Turn every row below into a Markdown table with the columns Row and Text. Put the row's number under Row and its full line under Text, and leave out blank lines.

— Start Records supplied —

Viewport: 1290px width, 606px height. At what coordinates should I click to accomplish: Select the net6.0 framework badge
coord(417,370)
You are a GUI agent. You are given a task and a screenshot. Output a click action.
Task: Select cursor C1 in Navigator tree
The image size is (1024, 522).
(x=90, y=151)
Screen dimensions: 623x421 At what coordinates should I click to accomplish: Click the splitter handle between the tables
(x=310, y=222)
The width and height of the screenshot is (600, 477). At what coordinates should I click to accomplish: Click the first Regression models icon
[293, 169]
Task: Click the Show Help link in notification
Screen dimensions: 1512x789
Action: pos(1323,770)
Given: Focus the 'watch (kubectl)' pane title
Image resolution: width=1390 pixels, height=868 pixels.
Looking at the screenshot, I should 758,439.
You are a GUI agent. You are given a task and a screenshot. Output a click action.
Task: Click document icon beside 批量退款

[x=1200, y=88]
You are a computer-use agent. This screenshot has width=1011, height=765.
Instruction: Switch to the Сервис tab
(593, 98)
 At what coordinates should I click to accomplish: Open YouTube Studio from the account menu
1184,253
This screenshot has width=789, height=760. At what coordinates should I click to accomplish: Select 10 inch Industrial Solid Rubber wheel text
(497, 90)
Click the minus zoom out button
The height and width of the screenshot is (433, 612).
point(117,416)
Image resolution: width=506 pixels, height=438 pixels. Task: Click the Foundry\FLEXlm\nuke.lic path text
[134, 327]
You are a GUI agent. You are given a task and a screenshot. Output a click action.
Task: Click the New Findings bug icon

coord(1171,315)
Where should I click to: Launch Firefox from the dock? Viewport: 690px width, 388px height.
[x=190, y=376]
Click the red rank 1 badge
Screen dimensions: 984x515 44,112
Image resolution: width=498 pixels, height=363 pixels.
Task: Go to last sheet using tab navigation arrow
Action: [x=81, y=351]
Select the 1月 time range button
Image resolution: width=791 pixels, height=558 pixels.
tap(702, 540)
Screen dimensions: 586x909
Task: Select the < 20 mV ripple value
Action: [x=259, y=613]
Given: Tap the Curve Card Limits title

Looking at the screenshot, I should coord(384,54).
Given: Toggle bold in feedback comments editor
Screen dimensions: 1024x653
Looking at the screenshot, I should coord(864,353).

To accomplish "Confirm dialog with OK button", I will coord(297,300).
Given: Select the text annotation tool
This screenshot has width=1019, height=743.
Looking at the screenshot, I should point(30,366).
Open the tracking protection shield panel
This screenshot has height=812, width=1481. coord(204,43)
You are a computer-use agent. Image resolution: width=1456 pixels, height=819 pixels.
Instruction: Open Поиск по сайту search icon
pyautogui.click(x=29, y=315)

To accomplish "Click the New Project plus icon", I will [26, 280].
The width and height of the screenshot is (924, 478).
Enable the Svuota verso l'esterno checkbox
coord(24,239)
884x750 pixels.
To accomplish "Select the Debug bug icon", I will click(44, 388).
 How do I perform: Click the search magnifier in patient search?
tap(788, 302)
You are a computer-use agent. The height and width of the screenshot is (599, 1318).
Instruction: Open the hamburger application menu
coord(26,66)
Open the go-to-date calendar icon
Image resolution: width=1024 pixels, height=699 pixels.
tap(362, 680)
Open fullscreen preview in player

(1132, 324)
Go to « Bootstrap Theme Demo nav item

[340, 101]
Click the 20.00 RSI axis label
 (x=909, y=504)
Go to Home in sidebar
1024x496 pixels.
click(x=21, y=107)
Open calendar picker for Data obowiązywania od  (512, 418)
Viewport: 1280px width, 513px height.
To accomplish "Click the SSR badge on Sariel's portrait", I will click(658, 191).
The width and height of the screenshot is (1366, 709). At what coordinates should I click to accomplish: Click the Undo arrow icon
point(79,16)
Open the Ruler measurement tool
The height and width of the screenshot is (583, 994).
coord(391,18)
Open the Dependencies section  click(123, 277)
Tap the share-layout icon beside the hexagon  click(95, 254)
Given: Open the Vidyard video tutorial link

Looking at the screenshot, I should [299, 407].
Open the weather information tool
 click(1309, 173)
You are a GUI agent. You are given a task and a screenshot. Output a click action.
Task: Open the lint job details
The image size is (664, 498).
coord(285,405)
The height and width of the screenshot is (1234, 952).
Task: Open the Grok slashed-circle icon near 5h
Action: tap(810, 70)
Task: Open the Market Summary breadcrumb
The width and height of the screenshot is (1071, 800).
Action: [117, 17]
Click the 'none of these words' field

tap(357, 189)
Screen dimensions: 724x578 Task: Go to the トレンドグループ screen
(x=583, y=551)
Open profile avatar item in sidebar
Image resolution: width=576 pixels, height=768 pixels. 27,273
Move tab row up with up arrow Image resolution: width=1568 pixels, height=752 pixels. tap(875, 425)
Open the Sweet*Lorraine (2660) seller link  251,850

— End Records supplied —

## Solution
| Row | Text |
|---|---|
| 1 | Viewport: 1290px width, 606px height. At what coordinates should I click to accomplish: Select the net6.0 framework badge |
| 2 | coord(417,370) |
| 3 | You are a GUI agent. You are given a task and a screenshot. Output a click action. |
| 4 | Task: Select cursor C1 in Navigator tree |
| 5 | The image size is (1024, 522). |
| 6 | (x=90, y=151) |
| 7 | Screen dimensions: 623x421 At what coordinates should I click to accomplish: Click the splitter handle between the tables |
| 8 | (x=310, y=222) |
| 9 | The width and height of the screenshot is (600, 477). At what coordinates should I click to accomplish: Click the first Regression models icon |
| 10 | [293, 169] |
| 11 | Task: Click the Show Help link in notification |
| 12 | Screen dimensions: 1512x789 |
| 13 | Action: pos(1323,770) |
| 14 | Given: Focus the 'watch (kubectl)' pane title |
| 15 | Image resolution: width=1390 pixels, height=868 pixels. |
| 16 | Looking at the screenshot, I should 758,439. |
| 17 | You are a GUI agent. You are given a task and a screenshot. Output a click action. |
| 18 | Task: Click document icon beside 批量退款 |
| 19 | [x=1200, y=88] |
| 20 | You are a computer-use agent. This screenshot has width=1011, height=765. |
| 21 | Instruction: Switch to the Сервис tab |
| 22 | (593, 98) |
| 23 |  At what coordinates should I click to accomplish: Open YouTube Studio from the account menu |
| 24 | 1184,253 |
| 25 | This screenshot has width=789, height=760. At what coordinates should I click to accomplish: Select 10 inch Industrial Solid Rubber wheel text |
| 26 | (497, 90) |
| 27 | Click the minus zoom out button |
| 28 | The height and width of the screenshot is (433, 612). |
| 29 | point(117,416) |
| 30 | Image resolution: width=506 pixels, height=438 pixels. Task: Click the Foundry\FLEXlm\nuke.lic path text |
| 31 | [134, 327] |
| 32 | You are a GUI agent. You are given a task and a screenshot. Output a click action. |
| 33 | Task: Click the New Findings bug icon |
| 34 | coord(1171,315) |
| 35 | Where should I click to: Launch Firefox from the dock? Viewport: 690px width, 388px height. |
| 36 | [x=190, y=376] |
| 37 | Click the red rank 1 badge |
| 38 | Screen dimensions: 984x515 44,112 |
| 39 | Image resolution: width=498 pixels, height=363 pixels. |
| 40 | Task: Go to last sheet using tab navigation arrow |
| 41 | Action: [x=81, y=351] |
| 42 | Select the 1月 time range button |
| 43 | Image resolution: width=791 pixels, height=558 pixels. |
| 44 | tap(702, 540) |
| 45 | Screen dimensions: 586x909 |
| 46 | Task: Select the < 20 mV ripple value |
| 47 | Action: [x=259, y=613] |
| 48 | Given: Tap the Curve Card Limits title |
| 49 | Looking at the screenshot, I should coord(384,54). |
| 50 | Given: Toggle bold in feedback comments editor |
| 51 | Screen dimensions: 1024x653 |
| 52 | Looking at the screenshot, I should coord(864,353). |
| 53 | To accomplish "Confirm dialog with OK button", I will coord(297,300). |
| 54 | Given: Select the text annotation tool |
| 55 | This screenshot has width=1019, height=743. |
| 56 | Looking at the screenshot, I should point(30,366). |
| 57 | Open the tracking protection shield panel |
| 58 | This screenshot has height=812, width=1481. coord(204,43) |
| 59 | You are a computer-use agent. Image resolution: width=1456 pixels, height=819 pixels. |
| 60 | Instruction: Open Поиск по сайту search icon |
| 61 | pyautogui.click(x=29, y=315) |
| 62 | To accomplish "Click the New Project plus icon", I will [26, 280]. |
| 63 | The width and height of the screenshot is (924, 478). |
| 64 | Enable the Svuota verso l'esterno checkbox |
| 65 | coord(24,239) |
| 66 | 884x750 pixels. |
| 67 | To accomplish "Select the Debug bug icon", I will click(44, 388). |
| 68 |  How do I perform: Click the search magnifier in patient search? |
| 69 | tap(788, 302) |
| 70 | You are a computer-use agent. The height and width of the screenshot is (599, 1318). |
| 71 | Instruction: Open the hamburger application menu |
| 72 | coord(26,66) |
| 73 | Open the go-to-date calendar icon |
| 74 | Image resolution: width=1024 pixels, height=699 pixels. |
| 75 | tap(362, 680) |
| 76 | Open fullscreen preview in player |
| 77 | (1132, 324) |
| 78 | Go to « Bootstrap Theme Demo nav item |
| 79 | [340, 101] |
| 80 | Click the 20.00 RSI axis label |
| 81 |  (x=909, y=504) |
| 82 | Go to Home in sidebar |
| 83 | 1024x496 pixels. |
| 84 | click(x=21, y=107) |
| 85 | Open calendar picker for Data obowiązywania od  (512, 418) |
| 86 | Viewport: 1280px width, 513px height. |
| 87 | To accomplish "Click the SSR badge on Sariel's portrait", I will click(658, 191). |
| 88 | The width and height of the screenshot is (1366, 709). At what coordinates should I click to accomplish: Click the Undo arrow icon |
| 89 | point(79,16) |
| 90 | Open the Ruler measurement tool |
| 91 | The height and width of the screenshot is (583, 994). |
| 92 | coord(391,18) |
| 93 | Open the Dependencies section  click(123, 277) |
| 94 | Tap the share-layout icon beside the hexagon  click(95, 254) |
| 95 | Given: Open the Vidyard video tutorial link |
| 96 | Looking at the screenshot, I should [299, 407]. |
| 97 | Open the weather information tool |
| 98 |  click(1309, 173) |
| 99 | You are a GUI agent. You are given a task and a screenshot. Output a click action. |
| 100 | Task: Open the lint job details |
| 101 | The image size is (664, 498). |
| 102 | coord(285,405) |
| 103 | The height and width of the screenshot is (1234, 952). |
| 104 | Task: Open the Grok slashed-circle icon near 5h |
| 105 | Action: tap(810, 70) |
| 106 | Task: Open the Market Summary breadcrumb |
| 107 | The width and height of the screenshot is (1071, 800). |
| 108 | Action: [117, 17] |
| 109 | Click the 'none of these words' field |
| 110 | tap(357, 189) |
| 111 | Screen dimensions: 724x578 Task: Go to the トレンドグループ screen |
| 112 | (x=583, y=551) |
| 113 | Open profile avatar item in sidebar |
| 114 | Image resolution: width=576 pixels, height=768 pixels. 27,273 |
| 115 | Move tab row up with up arrow Image resolution: width=1568 pixels, height=752 pixels. tap(875, 425) |
| 116 | Open the Sweet*Lorraine (2660) seller link  251,850 |